Roshaun was looking at her from where he’d sat down across the table. All the time Dairine had been trying to find someone higher up the wizardly command structure, he had simply sat there, not saying a word, watching her. It was perhaps the longest time she’d ever seen him be quiet. Now he said, “You’re wasting time.”
She looked at him with profound misgivings. There was no arguing that he was an expert of sorts in this business; it was his specialty as a wizard. Even Spot’s manual functions confirmed that. But—
“You don’t trust me,” Roshaun said.
“Not as far as I could throw you,” Dairine said.
“And why not?” Roshaun said. “Because I’m not like you? Maybe not. But I am still a wizard.
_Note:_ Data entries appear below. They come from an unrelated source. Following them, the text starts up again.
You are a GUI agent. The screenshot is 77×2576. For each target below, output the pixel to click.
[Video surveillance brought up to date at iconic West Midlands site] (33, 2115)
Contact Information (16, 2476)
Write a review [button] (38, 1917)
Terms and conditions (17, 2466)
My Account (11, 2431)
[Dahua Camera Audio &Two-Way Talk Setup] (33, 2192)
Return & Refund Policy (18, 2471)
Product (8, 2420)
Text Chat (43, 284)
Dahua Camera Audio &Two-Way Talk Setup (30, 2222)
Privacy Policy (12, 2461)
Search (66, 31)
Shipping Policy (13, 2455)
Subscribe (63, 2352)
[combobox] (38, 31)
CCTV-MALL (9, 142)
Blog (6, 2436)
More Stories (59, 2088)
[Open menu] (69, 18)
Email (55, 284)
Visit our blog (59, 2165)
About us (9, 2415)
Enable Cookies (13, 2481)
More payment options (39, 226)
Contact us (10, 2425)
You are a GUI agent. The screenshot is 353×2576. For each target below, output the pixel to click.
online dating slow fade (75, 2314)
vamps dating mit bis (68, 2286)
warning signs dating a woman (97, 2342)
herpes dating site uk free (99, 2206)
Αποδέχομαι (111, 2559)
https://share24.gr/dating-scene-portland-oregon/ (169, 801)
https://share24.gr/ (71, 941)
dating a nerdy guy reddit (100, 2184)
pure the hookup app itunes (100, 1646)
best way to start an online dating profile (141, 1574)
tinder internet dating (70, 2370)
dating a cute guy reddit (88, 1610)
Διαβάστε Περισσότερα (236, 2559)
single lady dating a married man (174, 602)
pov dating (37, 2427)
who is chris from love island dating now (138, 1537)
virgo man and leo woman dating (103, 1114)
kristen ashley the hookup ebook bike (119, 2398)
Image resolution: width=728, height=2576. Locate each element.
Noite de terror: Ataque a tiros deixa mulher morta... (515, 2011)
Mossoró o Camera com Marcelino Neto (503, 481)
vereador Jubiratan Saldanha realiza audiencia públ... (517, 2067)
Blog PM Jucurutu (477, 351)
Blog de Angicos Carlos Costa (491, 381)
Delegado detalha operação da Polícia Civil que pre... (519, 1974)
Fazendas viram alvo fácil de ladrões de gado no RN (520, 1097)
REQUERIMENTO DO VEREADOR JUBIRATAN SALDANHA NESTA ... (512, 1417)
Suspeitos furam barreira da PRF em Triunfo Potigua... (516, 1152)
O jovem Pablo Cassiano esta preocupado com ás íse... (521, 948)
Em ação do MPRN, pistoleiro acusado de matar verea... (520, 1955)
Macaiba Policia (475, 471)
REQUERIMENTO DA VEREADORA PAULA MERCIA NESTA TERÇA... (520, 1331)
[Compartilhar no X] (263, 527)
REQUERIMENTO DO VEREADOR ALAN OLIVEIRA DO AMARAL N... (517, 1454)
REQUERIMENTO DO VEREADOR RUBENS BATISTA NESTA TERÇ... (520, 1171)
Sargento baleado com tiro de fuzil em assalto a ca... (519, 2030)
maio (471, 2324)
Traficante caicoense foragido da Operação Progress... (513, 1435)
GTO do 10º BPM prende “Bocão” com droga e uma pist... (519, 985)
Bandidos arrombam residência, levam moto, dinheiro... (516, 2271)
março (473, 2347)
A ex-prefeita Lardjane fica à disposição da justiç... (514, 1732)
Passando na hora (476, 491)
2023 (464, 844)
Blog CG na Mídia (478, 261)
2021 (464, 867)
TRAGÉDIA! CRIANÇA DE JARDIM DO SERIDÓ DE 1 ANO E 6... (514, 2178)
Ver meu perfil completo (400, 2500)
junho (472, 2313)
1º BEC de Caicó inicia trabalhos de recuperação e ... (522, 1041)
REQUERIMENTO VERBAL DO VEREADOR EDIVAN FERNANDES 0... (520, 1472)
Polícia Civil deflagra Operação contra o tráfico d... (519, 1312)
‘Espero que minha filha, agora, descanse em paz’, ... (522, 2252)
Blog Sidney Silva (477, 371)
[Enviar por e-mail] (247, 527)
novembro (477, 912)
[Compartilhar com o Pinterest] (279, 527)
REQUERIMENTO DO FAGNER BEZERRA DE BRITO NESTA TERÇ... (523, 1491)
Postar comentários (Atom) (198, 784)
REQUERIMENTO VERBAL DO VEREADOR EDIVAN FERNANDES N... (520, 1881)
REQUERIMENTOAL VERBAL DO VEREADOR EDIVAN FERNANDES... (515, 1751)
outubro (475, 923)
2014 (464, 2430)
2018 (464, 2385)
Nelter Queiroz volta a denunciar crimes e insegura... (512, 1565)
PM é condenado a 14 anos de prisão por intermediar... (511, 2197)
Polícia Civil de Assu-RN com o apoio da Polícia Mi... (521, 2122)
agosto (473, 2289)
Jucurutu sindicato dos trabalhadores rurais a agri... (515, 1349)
The Powers That Be trust me, if you don’t.”
“And why?” Dairine said. “That’s what I want to know! You are the least wizardlike wizard I’ve ever met! You don’t even use wizardry if you can help it! You’re a whole lot more interested in being a prince than in being a wizard, the way it looks to me! The rules say that wizardry can’t live long in the unwilling heart. How long do you think you’re likely to be one of us if you keep acting the way you do? How long is it going to be before the act becomes the reality?”
He stared at her, and it took Dairine several breaths to realize how stricken, and then furious, the look in his eyes was becoming.
“That’s it,” he said, and stood up. “That’s it. I’m off home. I’m weary of your arrogance, and your bad manners, and your mistrust, and your—”
Dairine jumped up, too. “You’re weary of my arrogance? Why, you stuck-up, self-centered, self-important—”
“—don’t have to explain myself to the likes of you, you parochial, controlling
little—”
“—always so sure you’re right, then go ahead, go home and be right there, where all your people are so busy bowing and scraping to you that none of them has the nerve to confront you when you’re—”
Suddenly Dairine’s face was full of greenery, and a number of berries were looking at her from very, very close, in a chilly, annoyed sort of way.
You should stop this now, Filif said.
Filif’s silent speech was forceful. It was like running suddenly into a tree. Across from her, beyond the greenery, she could tell that Roshaun was feeling the same impact.